Fisk's pale eyes fixed him. “And what is that supposed to mean, if anything?"
"Just say the word ‘plaque’ and he comes unglued,” Pratt said amiably.
Tremaine looked at him, surprised. Did a dormant sense of humor actually lurk somewhere in that gaunt and dour frame?
"I am not unglued,” Fisk replied pettishly, “I just want to get on with the damn thing."
Tremaine wanted to get on with it too. “Well, I'd say that wherever Mr. Tibbett—"
He was interrupted by a cry from Walter, who had been wandering aimlessly, shoulders hunched and hands in his pockets, kicking without point at chunks of gray, decaying ice. “Good God!" he shouted. “What in the world..."
The others turned to him to find him staring at the ground at his feet.
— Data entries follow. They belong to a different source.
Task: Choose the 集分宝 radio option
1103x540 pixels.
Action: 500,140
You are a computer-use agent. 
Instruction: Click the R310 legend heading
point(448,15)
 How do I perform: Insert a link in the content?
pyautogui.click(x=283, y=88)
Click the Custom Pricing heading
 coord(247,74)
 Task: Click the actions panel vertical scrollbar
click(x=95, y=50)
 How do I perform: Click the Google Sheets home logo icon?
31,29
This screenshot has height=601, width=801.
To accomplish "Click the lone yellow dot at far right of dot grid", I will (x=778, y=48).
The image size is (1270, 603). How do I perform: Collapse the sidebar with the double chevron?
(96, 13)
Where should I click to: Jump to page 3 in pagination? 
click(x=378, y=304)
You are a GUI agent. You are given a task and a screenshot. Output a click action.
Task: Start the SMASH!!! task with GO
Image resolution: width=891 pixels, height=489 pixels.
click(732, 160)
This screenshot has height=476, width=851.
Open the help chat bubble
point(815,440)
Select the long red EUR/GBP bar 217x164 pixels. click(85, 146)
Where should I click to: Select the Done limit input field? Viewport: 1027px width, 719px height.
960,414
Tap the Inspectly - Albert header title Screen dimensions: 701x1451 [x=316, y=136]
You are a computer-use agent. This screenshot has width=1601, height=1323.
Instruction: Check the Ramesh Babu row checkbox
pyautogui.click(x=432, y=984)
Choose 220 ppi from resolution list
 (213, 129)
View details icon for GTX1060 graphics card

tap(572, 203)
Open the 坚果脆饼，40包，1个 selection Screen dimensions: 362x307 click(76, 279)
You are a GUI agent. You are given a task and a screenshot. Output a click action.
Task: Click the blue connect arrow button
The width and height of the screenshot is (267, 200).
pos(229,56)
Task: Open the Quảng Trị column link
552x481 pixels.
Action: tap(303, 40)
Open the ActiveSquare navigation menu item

On the wet gravel, lying among the softening pieces of ice that had fallen away from the glacier, lay a glistening ivory shaft of bone, six or eight inches long, broken roughly off at one end.
The thought leaped among them like a spark, almost visible in the whitish air. Once before, a few years after the tragedy, the glacier had disgorged some grisly shreds of the dead expedition members. Had it happened again? They stared, fascinated and appalled. Were they looking at a piece of James Pratt? Of Jocelyn Yount? Steven—
Shirley made a gagging noise. “Look, another piece,” she said, pointing. “Oh, God.” She shuddered and moved closer to Tremaine, presumably for support, but looming some three inches over him. “Are they...are they human? Can you tell?"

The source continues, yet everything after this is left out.